Networking

SSH connection gateways

Background

When connecting to well-secured networks whose internal hosts are not directly reachable from the Internet, a common pattern is “bouncing”, “gatewaying” or “proxying” SSH connections via an intermediate host (often called a “bastion”, “gateway” or “jump box”).

Gatewaying requires making an initial/outer SSH connection to the gateway system, then using that connection as a transport for the “real” connection to the final/internal host.

At a basic level, one could ssh gatewayhost, then ssh internalhost from the resulting shell. This works for individual long-running sessions, but becomes a burden when it must be done frequently.

There are two gateway solutions available in Fabric, mirroring the functionality of OpenSSH’s client: ProxyJump style (easier, less overhead, can be nested) or ProxyCommand style (more overhead, can’t be nested, sometimes more flexible).
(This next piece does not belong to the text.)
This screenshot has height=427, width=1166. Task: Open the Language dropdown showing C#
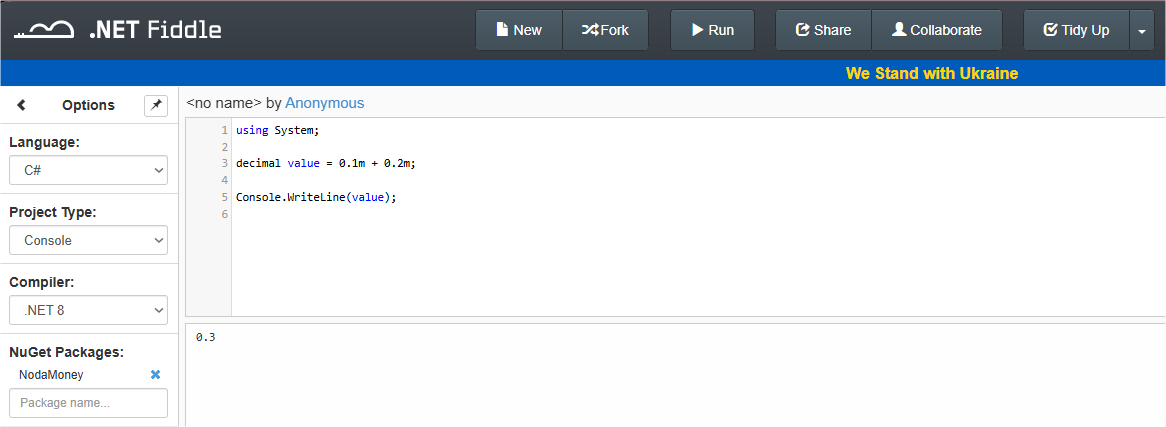[x=88, y=170]
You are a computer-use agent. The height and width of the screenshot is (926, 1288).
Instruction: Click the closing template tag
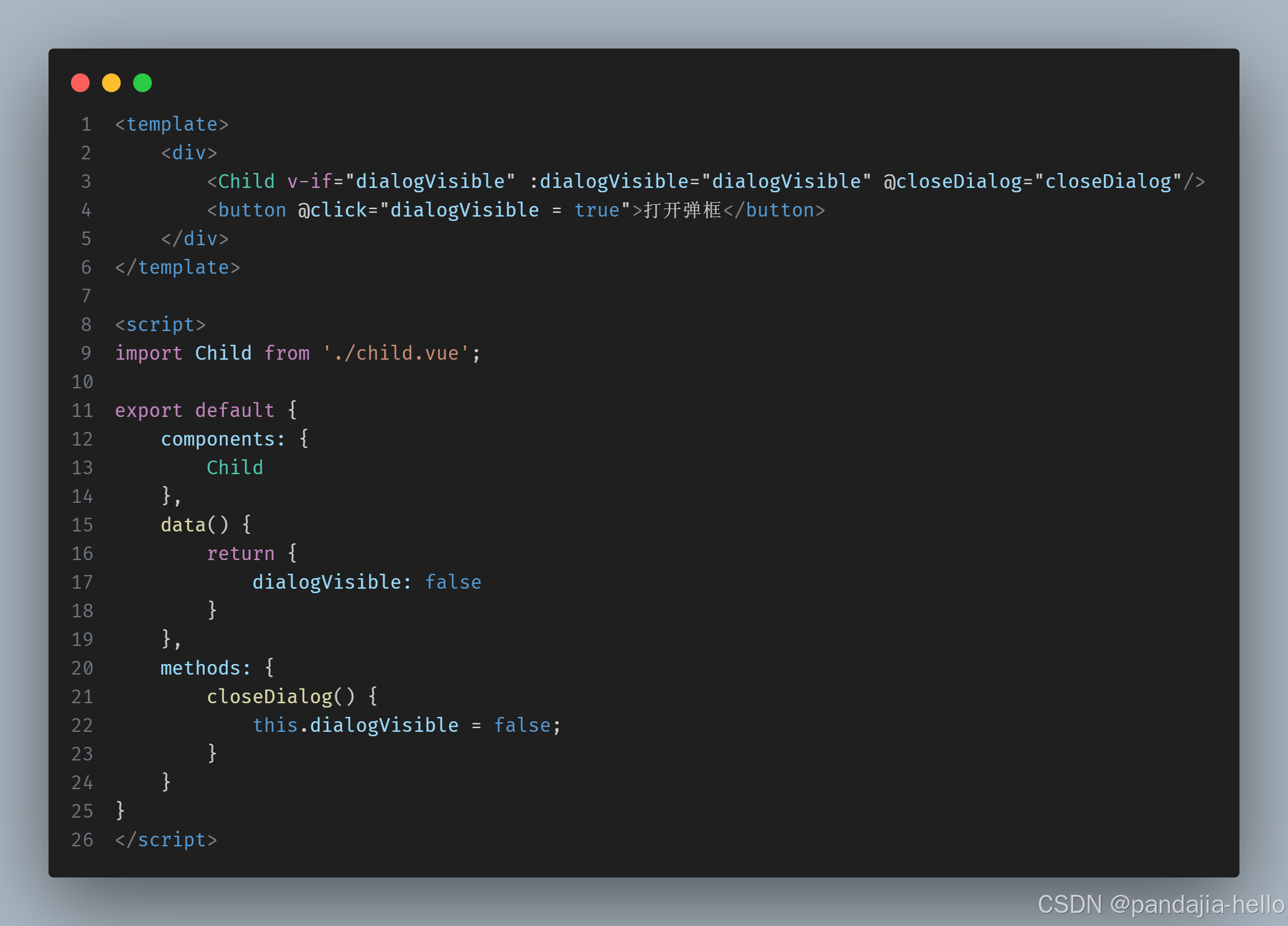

Both support the usual range of configuration sources: Fabric’s own config framework, SSH config files, or runtime parameters.

ProxyJump

This style of gateway uses the SSH protocol’s direct-tcpip channel type - a lightweight method of requesting that the gateway’s sshd open a connection on our behalf to another system. (This has been possible in OpenSSH server for a long time; support in OpenSSH’s client is new as of 7.3.)

Channel objects (instances of paramiko.channel.Channel) implement Python’s socket API and are thus usable in place of real operating system sockets for nearly any Python code.

ProxyJump style gatewaying is simple to use: create a new Connection object parameterized for the gateway, and supply it as the gateway parameter when creating your inner/real Connection:

from fabric import Connection

c = Connection('internalhost', gateway=Connection('gatewayhost'))

As with any other Connection, the gateway connection may be configured with its own username, port number, and so forth. (This includes gateway itself - they can be chained indefinitely!)

ProxyCommand

The traditional OpenSSH command-line client has long offered a ProxyCommand directive (see man ssh_config), which pipes the inner connection’s input and output through an arbitrary local subprocess.

Compared to ProxyJump style gateways, this adds overhead (the extra subprocess) and can’t easily be nested. In trade, it allows for advanced tricks like use of SOCKS proxies, or custom filtering/gatekeeping applications.

ProxyCommand subprocesses are typically another ssh command, such as ssh -W %h:%p gatewayhost; or (on SSH versions lacking -W) the widely available netcat, via ssh gatewayhost nc %h %p.

Fabric supports ProxyCommand by accepting command string objects in the gateway kwarg of Connection; this is used to populate a paramiko.proxy.ProxyCommand object at connection time.

Additional concerns

If you’re unsure which of the two approaches to use: use ProxyJump style. It performs better, uses fewer resources on your local system, and has an easier-to-use API.

Warning

Requesting both types of gateways simultaneously to the same host (i.e. supplying a Connection as the gateway via kwarg or config, and loading a config file containing ProxyCommand) is considered an error and will result in an exception.